PASC co-incidence patterns of SARS-CoV-2-positive and SARS-CoV-2-negative individuals were compared based on the generated heat maps, and the entropy of every topic vector was calculated. The robustness of the identified PASC sub-phenotypes was evaluated based on propensity score (PS) adjustments. Further, the team quantitatively compared the topics. The original set of topics learned from the 137 PASC conditions with cosine similarity and similar topics learned from the two CRN cohorts were quantitatively evaluated.
Four PASC sub-phenotypes were identified. Sub-phenotype 1 comprised 7,047 (34%) patients and was predominated by renal-associated, circulation-associated, and cardiac-associated illnesses (T-3, 8, 10), such as kidney failure, circulatory and cardiac disorders, and fluid and electrolyte imbalance. The median patient age was 65 years, and 49% of them were men. The patients had high acute COVID-19 severity [hospitalization (61%), mechanical ventilator needs (5.0%), and critical care admissions (10%).
The sub-phenotype had the greatest percentage of SARS-CoV-2-positive patients (37%) during the initial COVID-19 wave (between March and June 2020). The sub-phenotype individuals had an elevated burden of comorbidities and were largely prescribed for anemia, circulatory disorders, and endocrine disorders.
Sub-phenotype 2 was dominated by sleep, anxiety, and respiratory disorders. The sub-phenotype comprised 6,838 (33%) patients and was predominated by pulmonary disorders (T-4,7,9), anxiety, sleep disorders, chest pain, and headaches. The median age of the patients was 51 years, and 63% of them were female, with 31% acute COVID-19 hospitalizations.
The sub-phenotype had the greatest fraction (65%) of patients diagnosed with COVID-19 between November 2020 and November 2021. Sub-phenotype 2 individuals were largely prescribed anti-allergy, anti-inflammatory, and anti-asthma medications, such as inhaled steroids, montelukast, and levalbuterol.
Sub-phenotype 3 comprised 23% (n=4,879) of individuals with disorders of the nervous and musculoskeletal systems (T-1,5,6), including pain of musculoskeletal origin, sleep disorders, and headaches. The median patient age was 57 years, and 61% of them were female.

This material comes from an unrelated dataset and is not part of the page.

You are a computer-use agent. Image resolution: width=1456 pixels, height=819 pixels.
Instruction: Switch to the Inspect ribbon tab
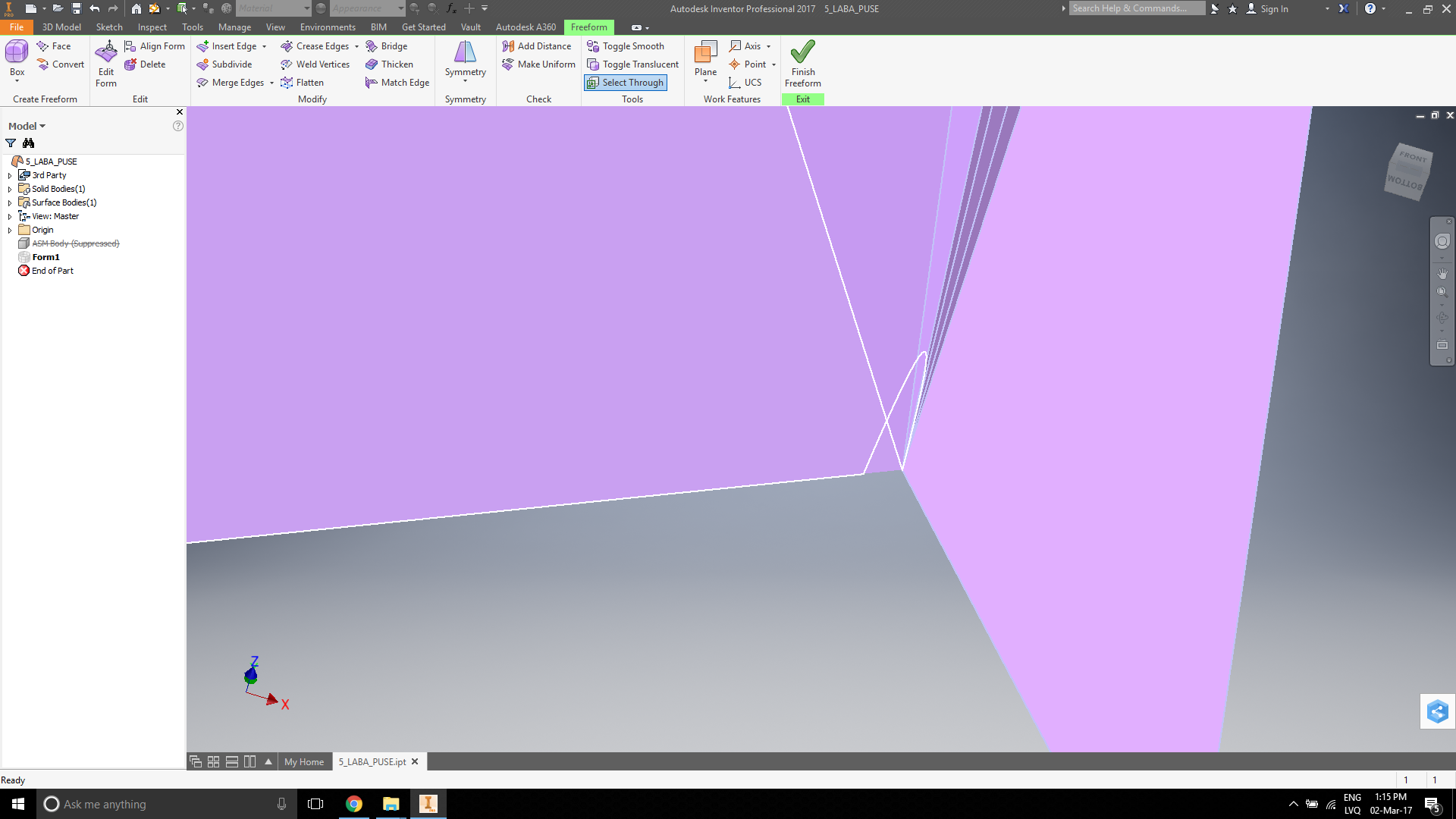point(152,27)
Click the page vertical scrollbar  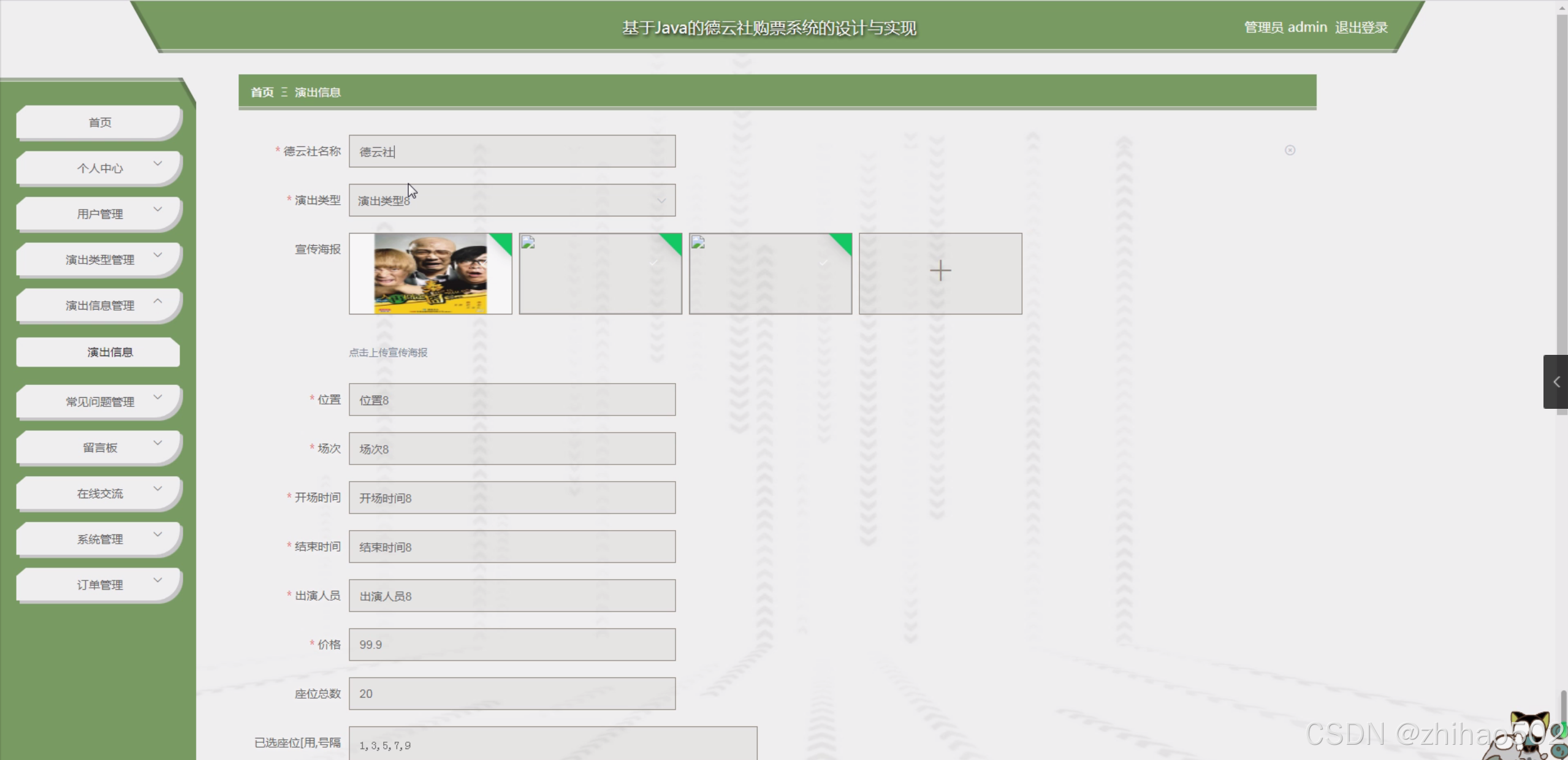coord(1561,184)
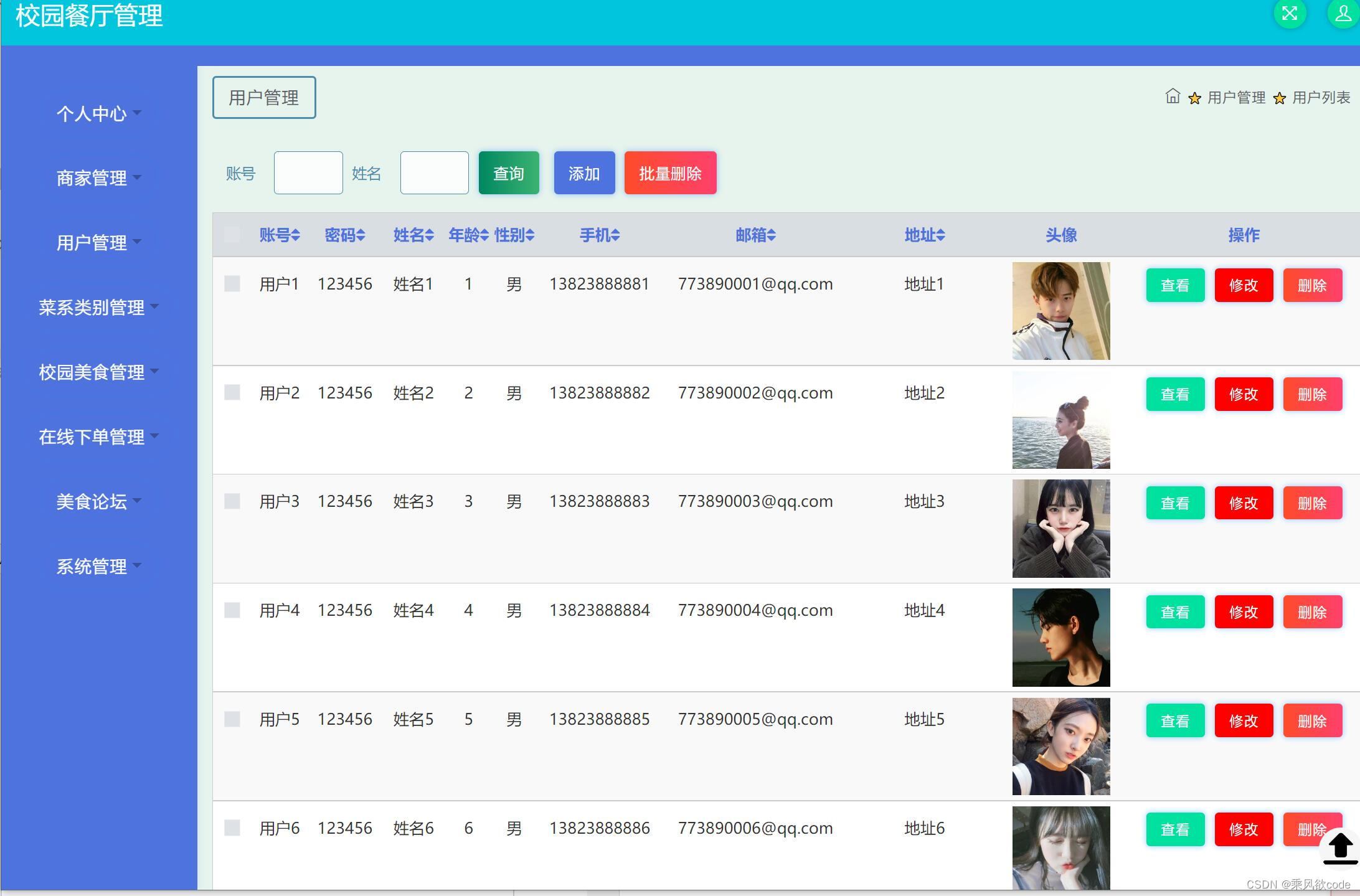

The sub-phenotype comprised the greatest percentage of individuals with >5.0 outpatient setting visits before COVID-19 (78%). The sub-phenotype individuals were mostly prescribed with analgesic medications (such as ketorolac and ibuprofen).
Sub-phenotype 4 comprised 10% (n=2,117) of individuals with mainly respiratory and digestive disorders (T-2, 4, 8). The median patient age was 54 years, and 62% of them were female, with the greatest rates for zero visits to emergency departments (57.0%) and the least mechanical ventilator use rates (one percent) and admissions to critical care units (three percent) during acute COVID-19. The sub-phenotype individuals were largely prescribed digestive system disorder medications.
The topics learned from SARS-CoV-2-negative individuals showed greater entropy values than SARS-CoV-2-positive patients. Cosine similarity findings confirmed the robustness of the PASC sub-phenotype classification, and the patterns of co-incidence observed for the two CRN cohorts were similar for SARS-CoV-2-positive individuals. On the contrary, the topics for uninfected individuals were dissimilar to those learned from SARS-CoV-2-positive individuals with lesser concentration patterns.
Overall, the study findings highlighted four reproducible data-driven PASC sub-phenotypes identified by machine learning. The findings could aid health authorities in improving PASC management.